Guided Lensless Polarization Imaging

Abstract

Polarization imaging captures the polarization state of light, revealing information invisible to the human eye yet valuable in domains such as biomedical diagnostics, autonomous driving, and remote sensing. However, conventional polarization cameras are often expensive, bulky, or both, limiting their practical use. Lensless imaging offers a compact, low-cost alternative by replacing the lens with a simple optical element like a diffuser and performing computational reconstruction, but existing lensless polarization systems suffer from limited reconstruction quality. To overcome these limitations, we introduce a RGB-guided lensless polarization imaging system that combines a compact polarization-RGB sensor with an auxiliary, widely available conventional RGB camera providing structural guidance. We reconstruct multi-angle polarization images for each RGB color channel through a two-stage pipeline: a physics-based inversion recovers an initial polarization image, followed by a Transformer-based fusion network that refines this reconstruction using the RGB guidance image from the conventional RGB camera.

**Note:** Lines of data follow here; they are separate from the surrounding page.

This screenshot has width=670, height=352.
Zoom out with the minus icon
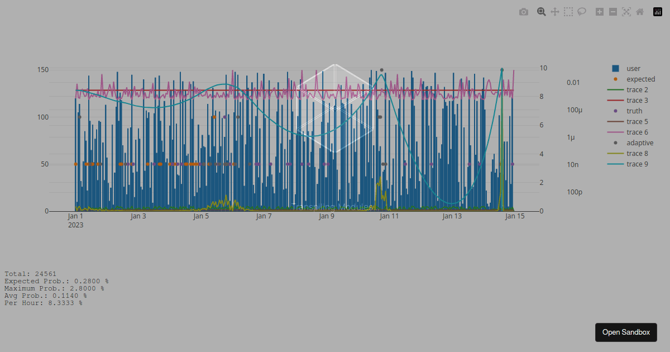pyautogui.click(x=612, y=12)
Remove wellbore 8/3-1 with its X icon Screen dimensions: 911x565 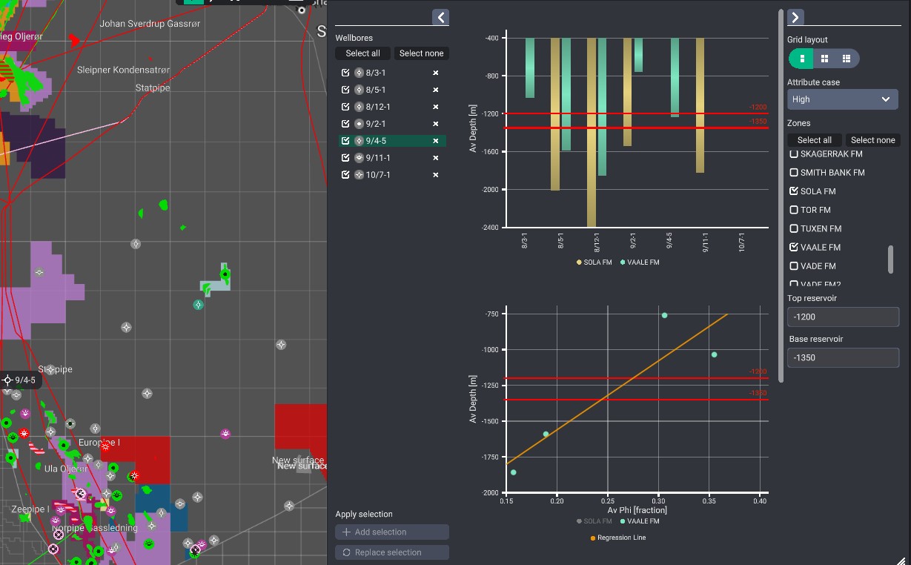pyautogui.click(x=436, y=73)
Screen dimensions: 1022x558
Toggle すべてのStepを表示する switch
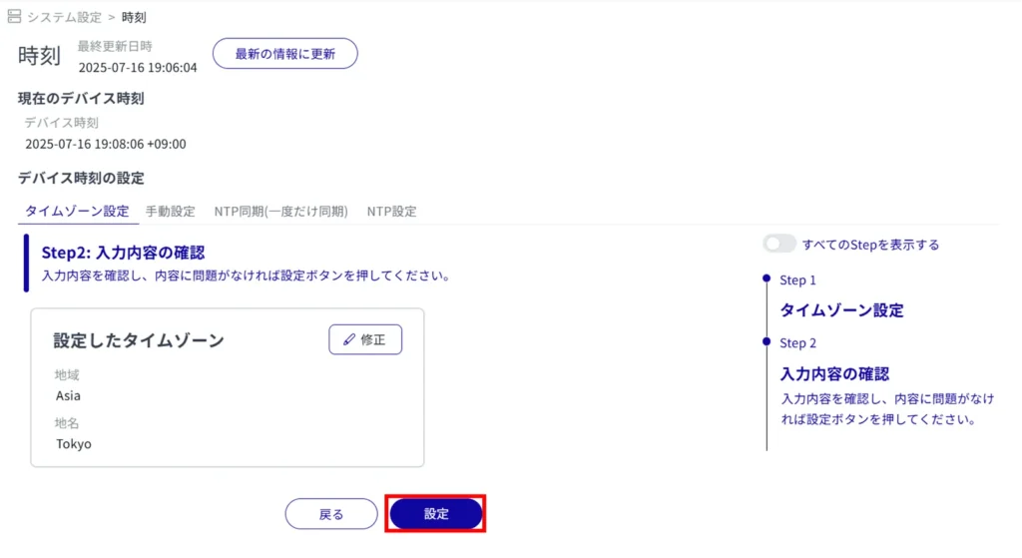[778, 244]
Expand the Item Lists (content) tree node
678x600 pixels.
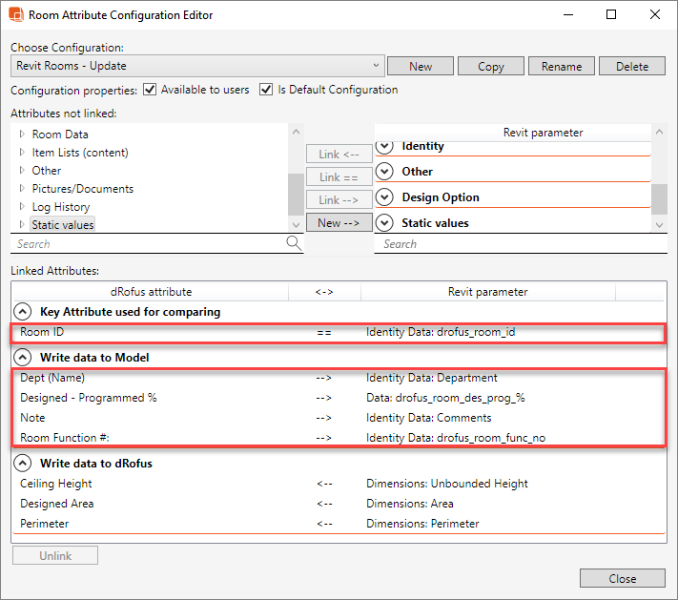point(22,153)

Our two-stage method significantly improves reconstruction quality and fidelity over lensless-only baselines, generalizes across datasets and imaging conditions, and achieves high-quality real-world results on our physical prototype lensless camera without any fine-tuning.

Paper Structure

This paper contains 31 sections, 6 equations, 10 figures, 8 tables.

Figures (10)

  • Figure 1: RGB-guided lensless polarization imaging system: (a) optical setup; (b) custom polarization mask; (c) captured lensless image under front illumination with two orthogonally polarized projectors; and (d) reconstructed grayscale polarization result, visualized by mapping the $0^\circ$, $45^\circ$, and $90^\circ$ outputs to the R, G, and B channels.
  • Figure 1: Illustration of our polarization mask, containing four repetitions of striped polarizers at orientations $0^\circ, 45^\circ, 90^\circ,\text{and } 135^\circ$
  • Figure 2: Overview of the proposed RGB-guided reconstruction pipeline. The process consists of two stages: (1) polarization intensity images (color or grayscale) are reconstructed from lensless measurements using a physics-based algorithm (FISTA/ADMM); and (2) the initial reconstruction and a registered RGB image of the same scene are separately encoded and fused through cross-domain attention to produce a refined polarization reconstruction. For visualization, the grayscale reconstructions at three polarization angles ($0^\circ$, $45^\circ$, $90^\circ$) are mapped to the R, G, and B channels. The pipeline is compatible with more general input configurations.
  • Figure 2: The experimental optical setup from two viewpoints. Left: Front view showing the imaging target and the two-sensor setup: (1) lensless polarization camera and (2) RGB reference camera. Right: Back view of the setup showing (3) the rotation stage with a mounted linear polarizer positioned in front of (2) the RGB camera for capturing reference images. The lensless camera prototype (1) consists of a diffuser and a manually assembled polarization mask mounted on the sensor.
  • Figure 3: Real and simulated polarization mask responses for four polarization angles in grayscale. (Top) Real masks captured with our prototype; (center) simulated masks; and (bottom) measured grayscale PSF of our diffuser in spatial and frequency domains. The PSF is low-pass, leading to loss of high-frequency information.